The Whites do have neighbors. “Our driveway circles behind our house, and there are houses on the other side of the driveway, so we just assumed they were part of Spencer Mountain,” Alice says. They weren’t, and it turns out, the city limit runs right through the Whites’ property. “Shortly after we moved here, we learned we were the only two residents.”
At first, the couple’s residency became something of a running gag with the 50 or so church members, all of whom live out of town. They jokingly suggested that their man of the cloth should become a man of the people and run for mayor. Then, as the couple began hearing whispers that the town could be absorbed into a neighboring municipality, Chase decided that the joke wasn’t a joke. By electing himself mayor, “we could at least save the town for two years, because I’d be the mayor and [another city] couldn’t annex us,” he says. “We looked at each other and said, ‘Are we going to do this?’ We decided yeah, so we went and voted.”

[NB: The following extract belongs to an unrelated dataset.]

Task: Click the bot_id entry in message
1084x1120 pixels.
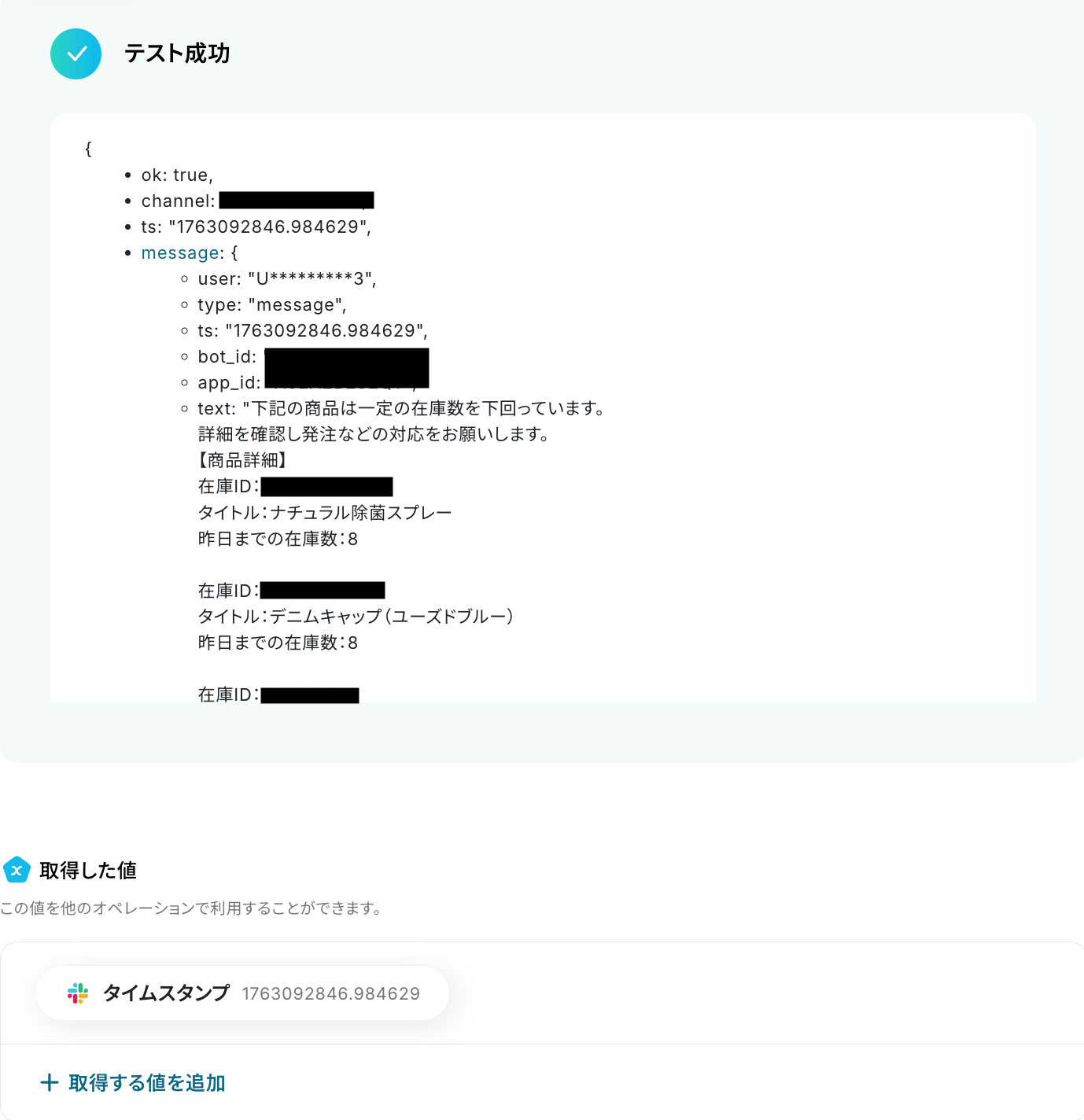Action: [313, 357]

Their votes were big news at election headquarters. The town — which hadn’t had any elected officials since 2011 — suddenly had two new public servants: Mayor Chase White (with two write-in votes) and Councilwoman Alice White (one write-in vote).
“I wrote her in as a city council member, and she didn’t know it till afterward,” Chase says with a chuckle.

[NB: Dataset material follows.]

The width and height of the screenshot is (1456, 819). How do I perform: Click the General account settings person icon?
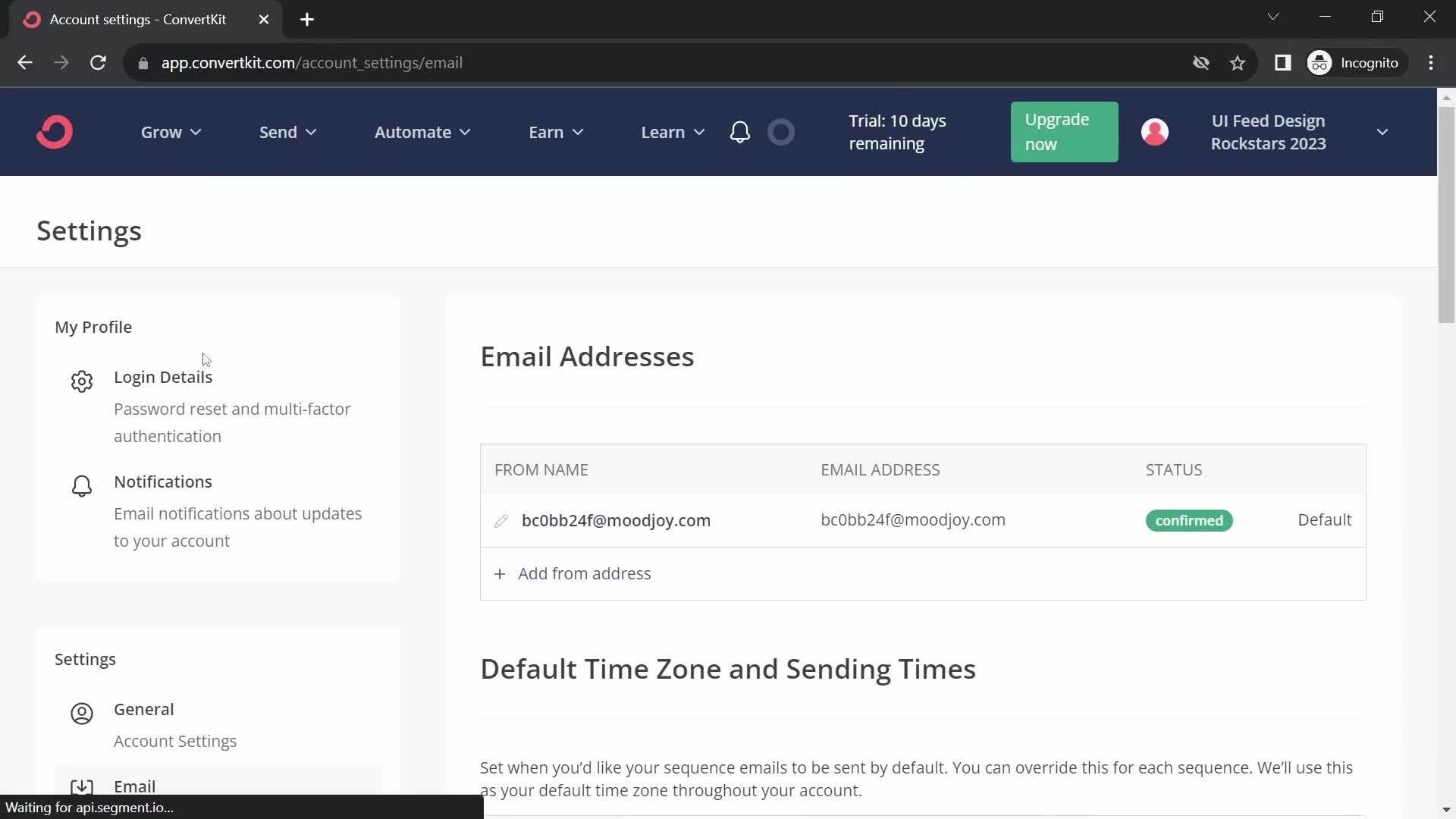(81, 713)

Alice half-smiles as she rolls her eyes. “I didn’t want that,” she says, “because now I have to find out what a council person does.”
They were sworn in last December — in their living room, with their cat, Tom, looking on.
“Most of the time when we swear someone in, we do it at the town chambers,” says Adam Ragan, director of elections for Gaston County. “Spencer Mountain doesn’t have a town hall — the best they had was their home, so we did it there.”
What happens next for Spencer Mountain isn’t clear. Chase wants to do some cleaning up around town, to make the small municipality more appealing to people passing through. He’s also been talking to representatives of Pharr Yarns — which still owns the land in Spencer Mountain — but they’ve repeatedly said they have no plans to develop it.
Over the summer, the North Carolina General Assembly passed a law that temporarily suspended the town’s charter. “This would kind of put them in neutral until the town is repopulated,” Representative John Torbett, who introduced the bill, told the Gaston Gazette in May. That’s fine with the Whites, who would still maintain their elected positions at least until November 2017, but would not be required to foot the bill for costly state audits.
The Whites have been the biggest news in Spencer Mountain since — well, probably since the mill’s closing some 17 years ago. Prior to that, the town’s claim to fame was the transmitter on Spencer Mountain, from which WBTV in Charlotte broadcast the first commercial television signal in the Carolinas. The station no longer uses the tower, but it’s still used by other groups, including amateur radio operators.
Spencer Mountain’s other claim to fame, believe it or not, is that boarded-up haunted mansion, which attracts ghost-hunters from far and wide — despite numerous no-trespassing signs on the property. The story, according to the Whites, is that the mansion was never lived in, though it was used as a community center at one time.
“One of the main ghosts is one they call Jane,” Alice says. “People say they’ve seen her out in the middle of the road, they’ve seen her in the windows, they’ve seen her out at the well. I don’t know what she looks like — just a figure in white is all I’ve ever heard. Kids go there at 2 or 3 in the morning, and they have all kinds of tales of things they’ve seen and heard. Who knows how much of it’s true?”
Indeed, who knows in a ghost town like Spencer Mountain, where even a pastor with no political experience can become mayor?